TASK OBJECTIVE: An exact transcription of all the data is required; the pictures are to be left out.
[[ DATASET RECORDS open ]]
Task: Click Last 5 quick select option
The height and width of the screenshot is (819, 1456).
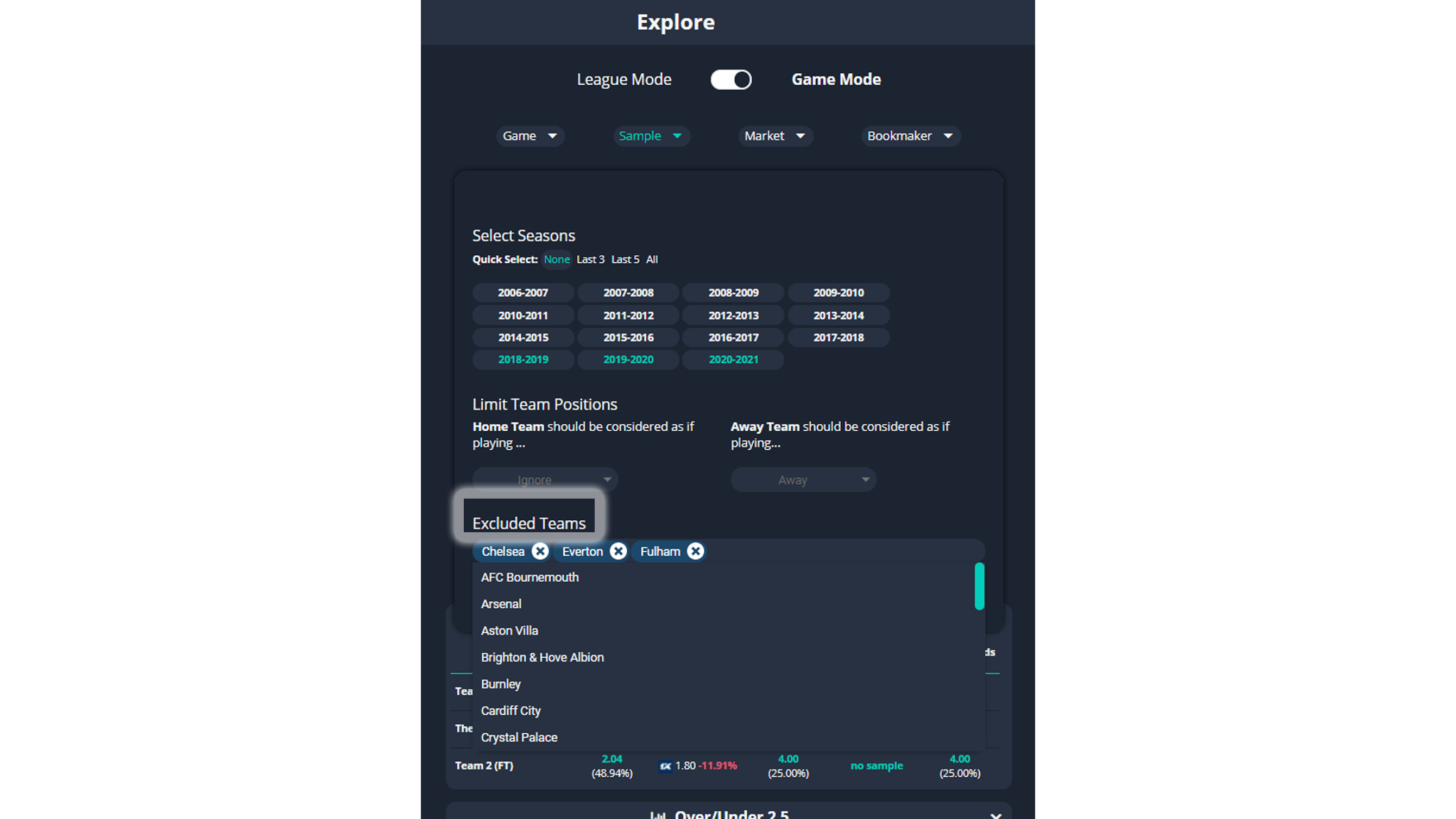Action: pos(625,260)
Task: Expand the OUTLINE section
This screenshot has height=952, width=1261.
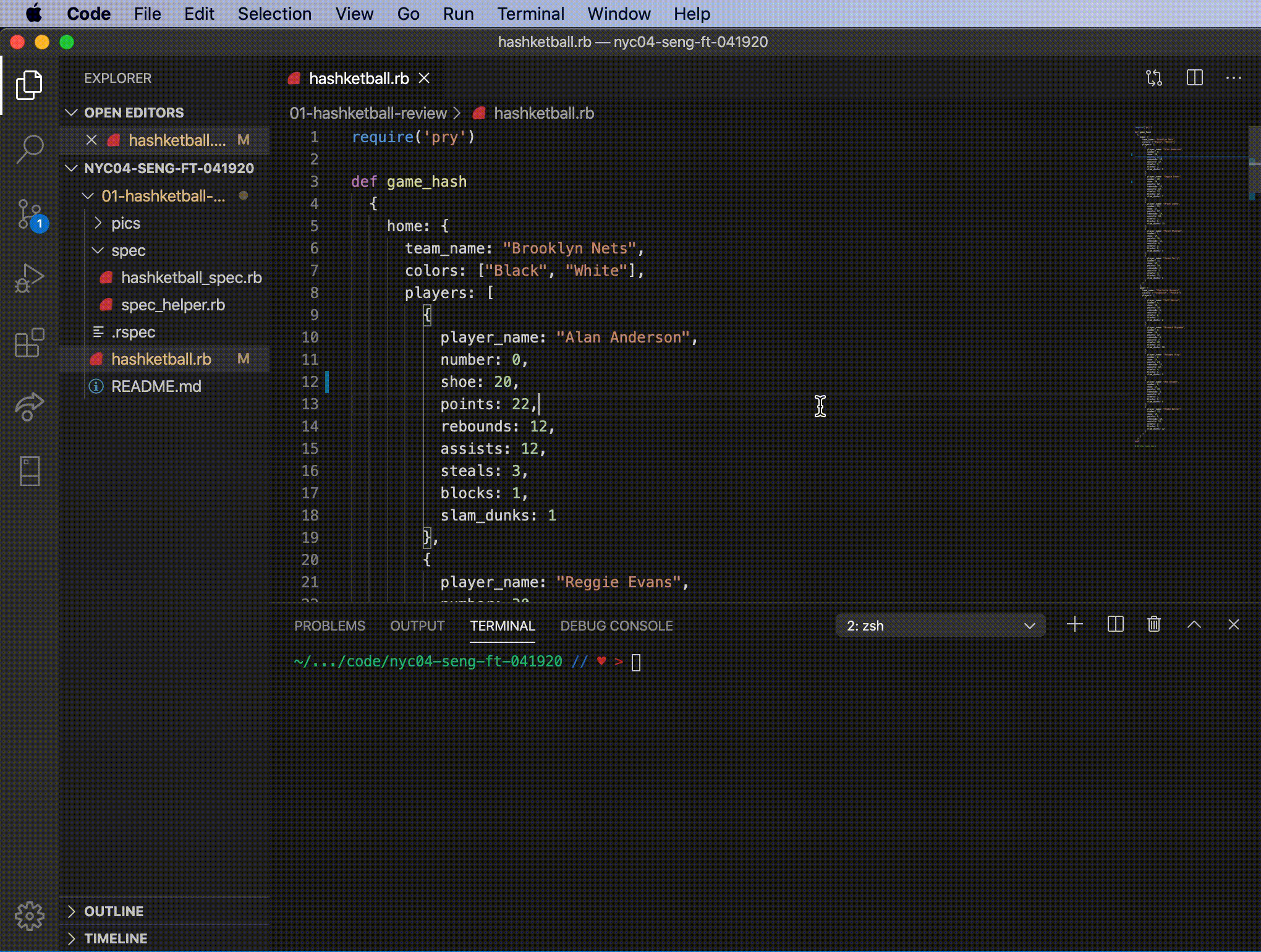Action: 114,911
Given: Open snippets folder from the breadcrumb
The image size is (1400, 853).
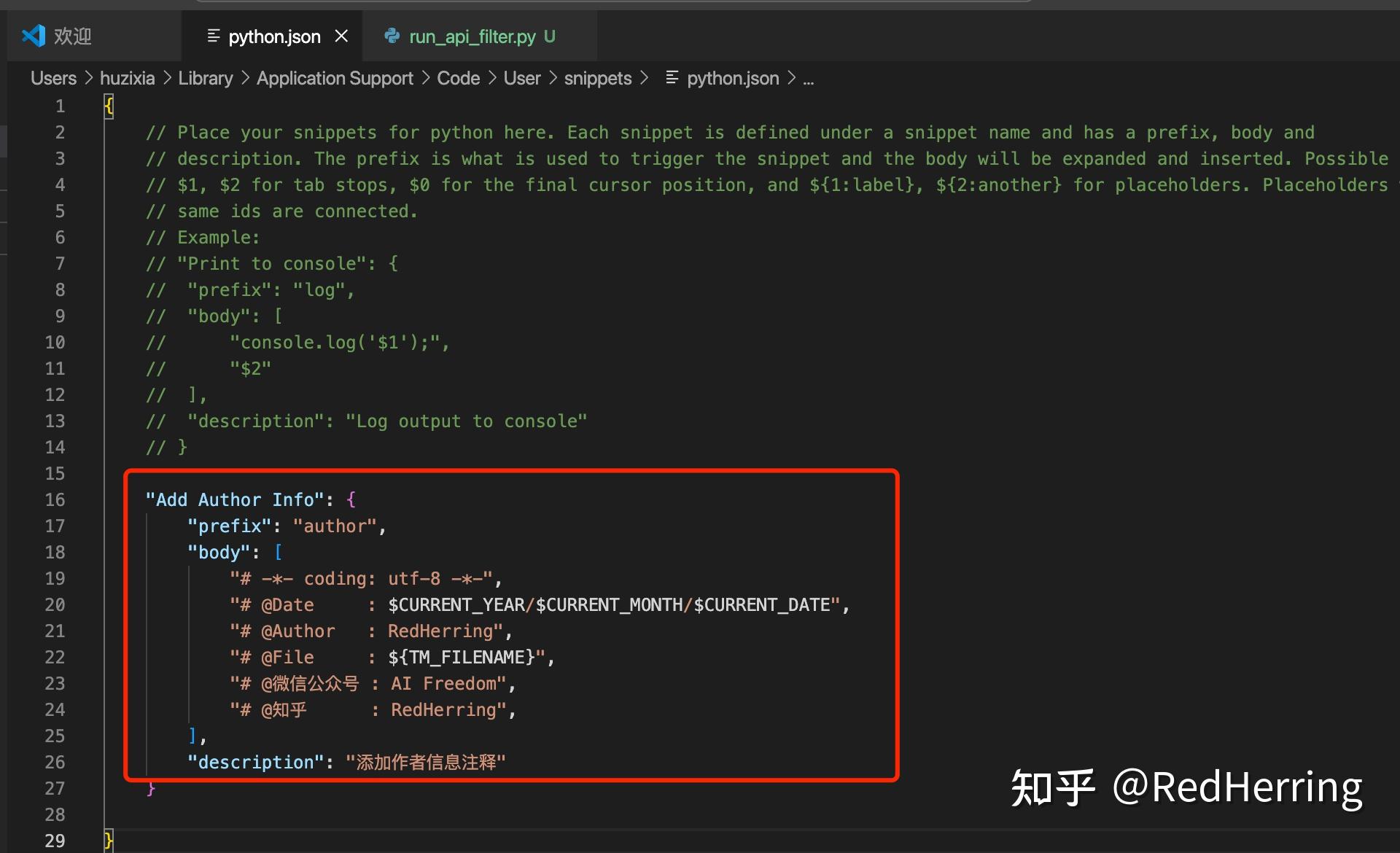Looking at the screenshot, I should [597, 78].
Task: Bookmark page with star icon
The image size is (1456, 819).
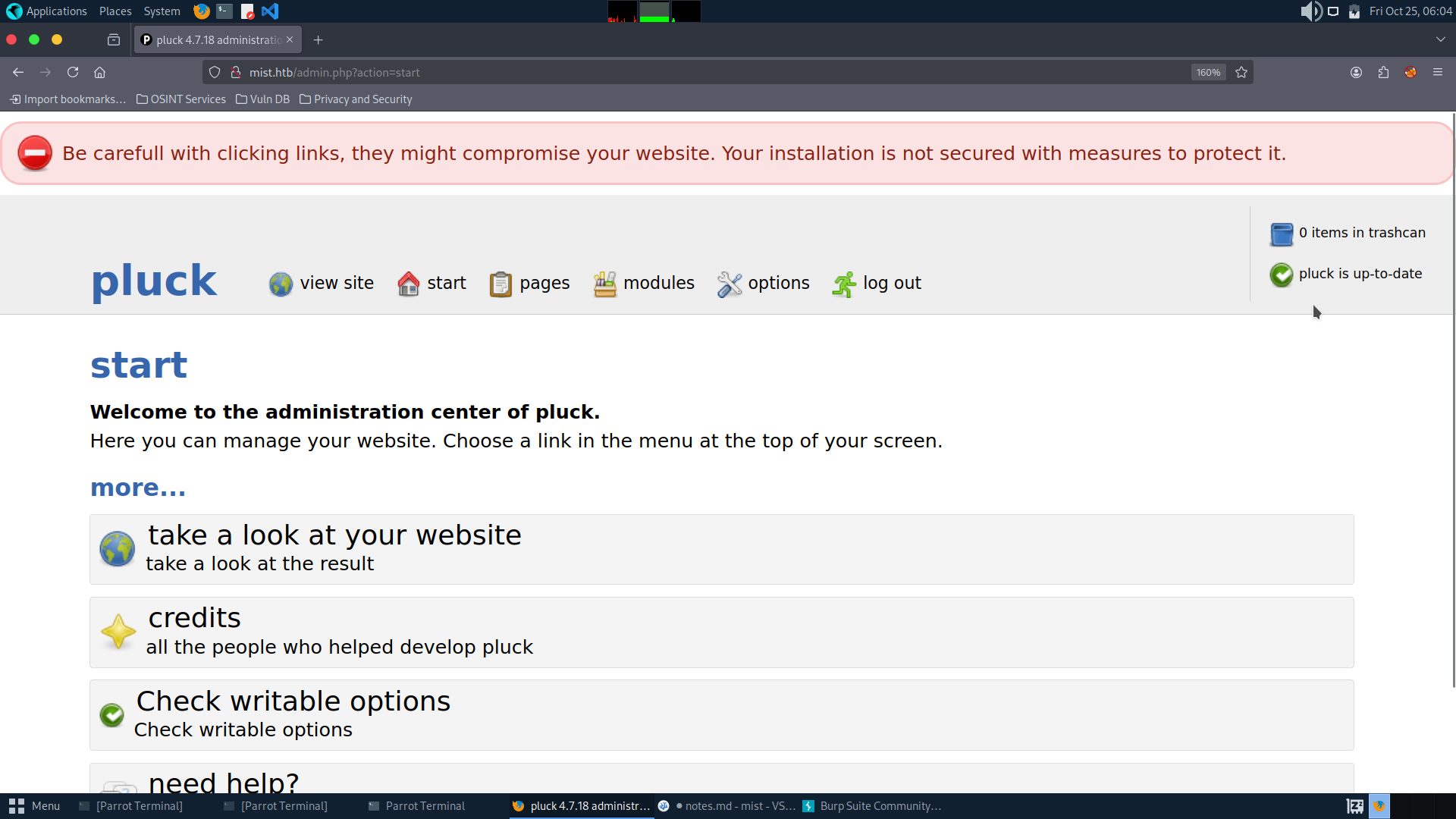Action: pos(1241,73)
[[ DATASET RECORDS closed ]]
REPLY:
Task: Click Last 5 quick select option
The height and width of the screenshot is (819, 1456).
Action: pos(625,260)
Task: Expand the OUTLINE section
This screenshot has height=952, width=1261.
Action: 114,911
Given: Open snippets folder from the breadcrumb
The image size is (1400, 853).
Looking at the screenshot, I should [597, 78].
Task: Bookmark page with star icon
The image size is (1456, 819).
Action: pos(1241,73)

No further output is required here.